My father

The day my father died it wasn’t a shock. It was a surprise, but it wasn’t a shock. I had been going to see him 3x/week before that and I knew how sick he was. I just didn’t know how sick he was until that point. When he died, I got the call at 4am, I was in another state, accessible, but still not near enough because he was in quarantine because of covid. I had had odd calls from him the days prior where he kept asking where his grilled cheese was and that “they” were having parties in the “backyard” of the hospital where he was in the isolation ward. For anyone with an elderly parent at the stage in their life when things only make sense to them, you know what I’m talking about. He called a lot of people near the end it seems. I got phone calls after he passed from a number of people telling me he called them and had a lot to tell them. Most of it was incoherent, all of it was heartbreaking.

The doctor who called me at 4am didn’t have any good bedside manner. She called me from outside the room where he was and said the following:

“Your father is dying. His blood pressure is very low. He’s unresponsive. He is very sick. Oh, he’s dead.”

That was how I learned my father had passed. Unemotional, unequivocal, and devoid of any empathy. She simply relayed the facts because she was just too busy to give a shit about him. I had some words for her but she didn’t really seem to care.

I left immediately to the hospital from a state away. I went to his house, collected his car, called one of his best friends who came almost immediately, and we went together to the hospital. He was cold. He was dead. They hadn’t bothered to close his mouth when I went to the ward where he was. I took a picture of him because it would be the second-to-last last time I’d see my father before he was cremated. I didn’t cry. He had been sick for a while and kept it to himself. He had prostate cancer that could have been treated but he was looking for a reason to make us all suffer for his grief that his wife, my mother, had left him years earlier. My parents had been together for 55 years. They met as children as in-laws and they were childhood sweethearts. My mother saved my father in so many ways that I could not even imagine another human being saving another person. If I live to be a thousand years old I could never find another human being who would ever save me as much as my mother saved my father. She nurtured him, she cared for him, she comforted him, she buoyed him, she made him whole in so many ways that I never saw them apart. I wish in my entire life I find a love like the one they had.

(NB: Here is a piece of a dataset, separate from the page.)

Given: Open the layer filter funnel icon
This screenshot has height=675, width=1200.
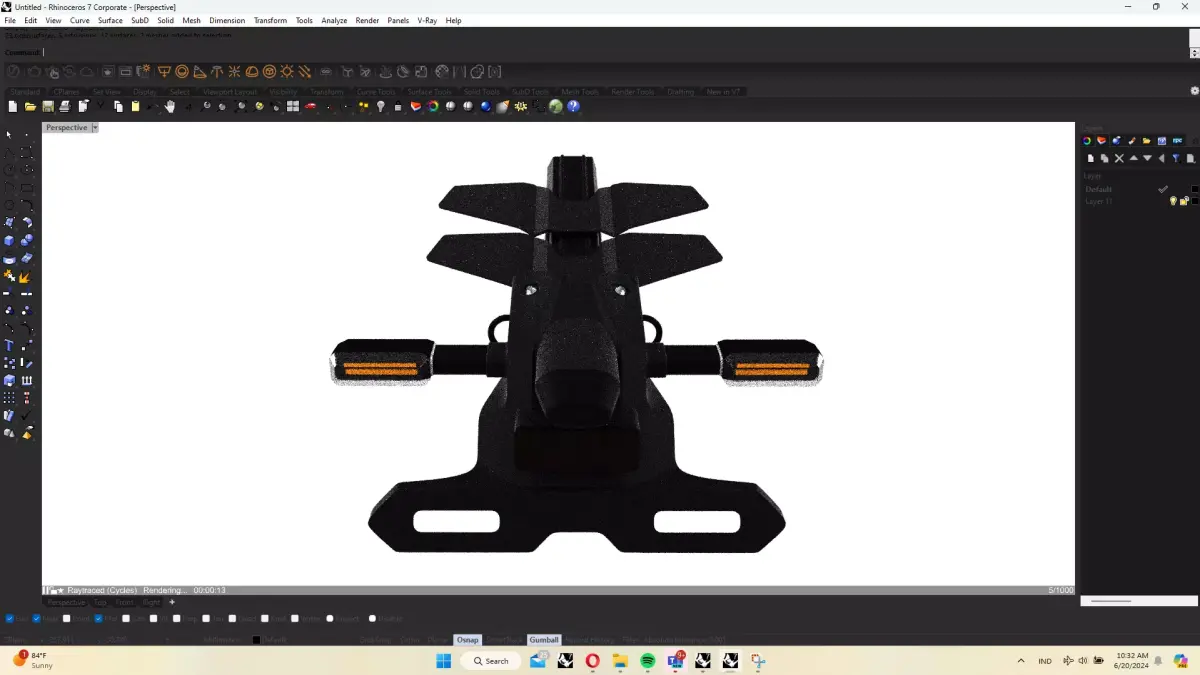Looking at the screenshot, I should tap(1176, 158).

So many things about my father’s life astounded me. He told me so many stories about his upbringing and all of them seemed fantastical. All of them were true. He saved people he never met. He met people who saved him. I can only hope to be 1/25 of the man he was. He made a life in a place that wasn’t his and he brought up three boys who despised him in their own way for making them live a life that they didn’t choose in a place that never accepted them.

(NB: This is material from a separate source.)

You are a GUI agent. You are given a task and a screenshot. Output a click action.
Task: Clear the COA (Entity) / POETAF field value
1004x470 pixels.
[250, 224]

My father died and I heard from so many people. So many people contacted me and told me how amazing he was. How many lives he touched. How much good he did. I never met anyone with a grievance after he died. Everyone mourned that he was gone. Even months after he passed I had phone calls from people who called me saying they’d just heard he’d passed. All of them loved him.

Near the end, my father was very difficult. He knew what was coming and he was resentful that it hadn’t happened sooner. He missed my mother who’d been gone so many years before and yet, he never was angry at the world for giving him what he had. He was angry that the world made him stay in this one when he could have been with my mother.

I miss my father every day. There are days when I need to tell him something and he’s not here. I miss so many things about my father that could have been said that weren’t and yet, in the end, he left the way he wanted to leave.